Sustaining U.S. Commitment to Food Security and Agricultural Development

By Anna Applefield

In 2010, President Obama committed $3.5 billion over three years to global food security programming. This commitment became USAID’s flagship initiative on food security, called Feed the Future (FtF), which over the last four years has been committed to reducing food insecurity in its 19 focus countries.

In the eleventh hour of the 113th Congress, a bi-partisan bill to continue funding for FtF, introduced by Representatives Smith (R-NJ) and McCollum (D-MN) passed the House of Representatives and went to the Senate for consideration. The bill was not passed by the Senate, so it will be left to a new Congress to decide the future of food security programming.

FtF has been a major priority for USAID, but without authorized funding the budget is vulnerable every year, which weakens the program’s overall ability to function. Because Obama has spearheaded the effort and refocused USAID’s priorities heavily on this program, many people have politicized the initiative, which further jeopardizes its ability to gain sustained funding.

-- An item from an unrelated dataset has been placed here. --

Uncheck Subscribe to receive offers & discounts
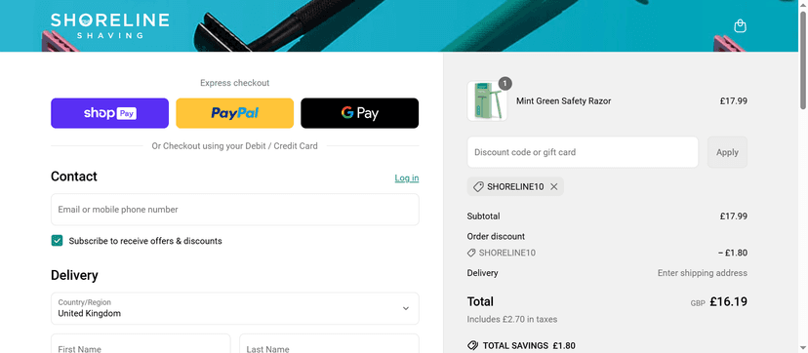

Regardless of the political dynamics, FtF has revitalized the U.S. commitment to agriculture abroad in a way hasn’t been seen in decades.  Although there are certainly ways that FtF can and should be improved, there are several key reasons we should be thinking about how we can cement long-term success by continuing to improve and expand programming, rather than cutting back on food security funding at this critical time.

Poomparai Village is a farming community in Tamil Nadu, India.

A farming community in Tamil Nadu, India.  Photo obtained via Parthan’s flickr photostream under a creative commons license

Food security and agricultural development are an effective use of foreign aid. As cross-cutting issues, food security programming addresses all of the following priories simultaneously:

  • reducing malnutrition for thousands of children across the developing world
  • empowering women by reducing their hard labor and providing mechanisms to more easily access capital to invest in their farms
  • providing a viable economic alternative to urban migration; which curbs the influx of young people into already oversaturated labor markets and improves our national security
  • maintaining global food price stability
  • improving the enabling environment for local and international companies that want to grow the agricultural economy in these emerging markets

Agricultural development is a long-term endeavor. Although FtF has shown some impressive results, its most significant impacts are yet to be felt. Adopting new agricultural technologies and practices, growing markets, and building agricultural research capacity in local universities does not produce its most powerful results in the short term. With the initial investment made and the groundwork laid, continuing activity will exponentially increase the impact of the significant investments that have already been made.

Continuity of programming is essential for the U.S.’s effectiveness as a bi-lateral donor. When FtF began, it took time for many USAID mission offices to adjust their priorities and integrate agricultural development into their ongoing activities. To undercut the activities that are now underway would do a genuine disservice to the communities we have invested in, as well as both the local and international staff implementing these projects.

A new Congress will have the advantage a fresh perspective, but hopefully this momentum is not lost. While Congress should be appropriately critical in order to ensure a healthy change and evolution of programming, it should also recognize the areas where FtF has been successful and continue to support the massive impact our commitment to reducing hunger and food insecurity is having globally.

Anna Applefield in the Assistant Director for Grants and Contracts, and a Research Associate on the Global Food Security Project at CSIS.